Whereas Grau and Fulci shot what they needed and headed back
to Rome for interior shots, Larraz and Shonteff settled in the UK and continued
to bring their domestic eccentricities to future productions with varying
results. Milligan stuck around long enough to shoot four further films
back-to-back, often bringing out trusted actors from his acidic Staten Island
melodramas to attempt a "DEES DEM AND DOSE" accent for whatever grisly period
horror film he felt like shooting, while Sherman moved back to the US and
batted away offers to make further horror films for another decade.

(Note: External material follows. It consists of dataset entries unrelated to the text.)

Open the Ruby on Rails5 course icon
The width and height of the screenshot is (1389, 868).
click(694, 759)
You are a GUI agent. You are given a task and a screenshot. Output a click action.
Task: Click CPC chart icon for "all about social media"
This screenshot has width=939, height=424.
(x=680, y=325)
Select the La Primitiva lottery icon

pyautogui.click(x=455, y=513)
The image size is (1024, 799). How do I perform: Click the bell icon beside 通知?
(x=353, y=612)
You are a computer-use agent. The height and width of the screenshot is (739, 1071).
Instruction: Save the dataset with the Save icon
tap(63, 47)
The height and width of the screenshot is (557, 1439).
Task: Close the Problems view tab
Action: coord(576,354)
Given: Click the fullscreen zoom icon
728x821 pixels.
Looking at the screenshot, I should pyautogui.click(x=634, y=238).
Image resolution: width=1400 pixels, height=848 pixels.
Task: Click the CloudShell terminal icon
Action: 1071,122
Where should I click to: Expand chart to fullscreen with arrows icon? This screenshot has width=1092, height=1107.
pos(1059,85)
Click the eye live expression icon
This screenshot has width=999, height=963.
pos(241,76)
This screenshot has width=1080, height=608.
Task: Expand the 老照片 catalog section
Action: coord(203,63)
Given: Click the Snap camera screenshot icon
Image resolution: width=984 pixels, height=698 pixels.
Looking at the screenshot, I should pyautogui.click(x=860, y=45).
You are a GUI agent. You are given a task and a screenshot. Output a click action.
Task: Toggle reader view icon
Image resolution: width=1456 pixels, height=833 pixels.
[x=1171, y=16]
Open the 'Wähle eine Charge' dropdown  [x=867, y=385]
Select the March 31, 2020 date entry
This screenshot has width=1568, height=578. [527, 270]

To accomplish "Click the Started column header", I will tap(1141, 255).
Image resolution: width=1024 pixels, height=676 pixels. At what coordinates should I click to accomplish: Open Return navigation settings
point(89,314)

As the industries these directors worked in developed from the
late 70s onwards, a less risky and more crowd-pleasing approach had to be adopted,
but to do that meant discarding the rawness, the bleakness of every day
life. Out went the quirks and the peculiarity
of foreign climes. If a director had to document the filth and grime, it could
only be on their turf (Milligan's Fleshpot
On 42nd Street is a fine example of this and further proof that the
director was not an amateurish hack with a filmography of tacky schlock). For homegrown talent, that meant a return to suburbia
and the tension underneath but filmed through an English perspective. Only the work of Mike Leigh (Meantime, Naked), Derek Jarman (Jubilee, The Last Of England) and Alan
Clarke (Contact, Made In Britain, Christine) dared to tread the same path with unique
and memorable results. When US
productions set foot in the UK, they focused on the glamorous and monied side
of London (with the odd bit of patronising "Cor lummy guv'nor" nods
to the working class to make the script appear daring), or were convenient but unconvincing
alternatives to filming in New York (Death
Wish 3, 1985) or Vietnam (Full Metal
Jacket, 1987).
The stranger abroad mentality continued to shine through the
works of the separate paths trod by Performance’s
tag team Nicholas Roeg (Walkabout, Don’t Look Now, The Man Who Fell To Earth)
and Donald Cammell’s surreal genre-defying schizophrenic gem White Of The Eye (1987). But with the
exception of these directors, you have to look to more appreciative climes. The most notable examples from the early 80s –
as wildly disparate and aimed at different audiences as they could possibly be –
are Roeg's disturbing Bad Timing (1980), Romano Scavolini's sleazy yet
compelling Nightmares In A Damaged Brain
(1981) and Andrzej Zulawski's perverse work of beauty Possession (1981). Vaguely familiar surroundings yet filmed through
an unfamiliar filter (an Englishman in Austria, an Italian speeding through the
East and West Coast gutters, a Pole in West Germany), these films still had a distant,
almost dreamlike quality that make for fascinating viewing. No matter how high or low brow these efforts
are in the eyes of the viewers, their casual view of the locations make them
distinctive and give them their unique feel. This is an attitude and an outlook far removed
from the Italian exploitation films of the day (such as Eaten Alive, 1980) which
almost always used New York, and even then only as superfluous window dressing in
order to sell the films abroad, but this is an entirely different phenomenon
covered in far more detail elsewhere.
As for the films produced within the United Kingdom over a few
short years, they all need to be treasured as wonderful glimpses into the English
psyche but without any preconceived ideas or hang ups. They remain perverse travelogues, cataloguing
an era that most local filmmakers dared not document. It was a fascinating time, full of blank
slates ready to be interpreted anyway that the talent saw fit.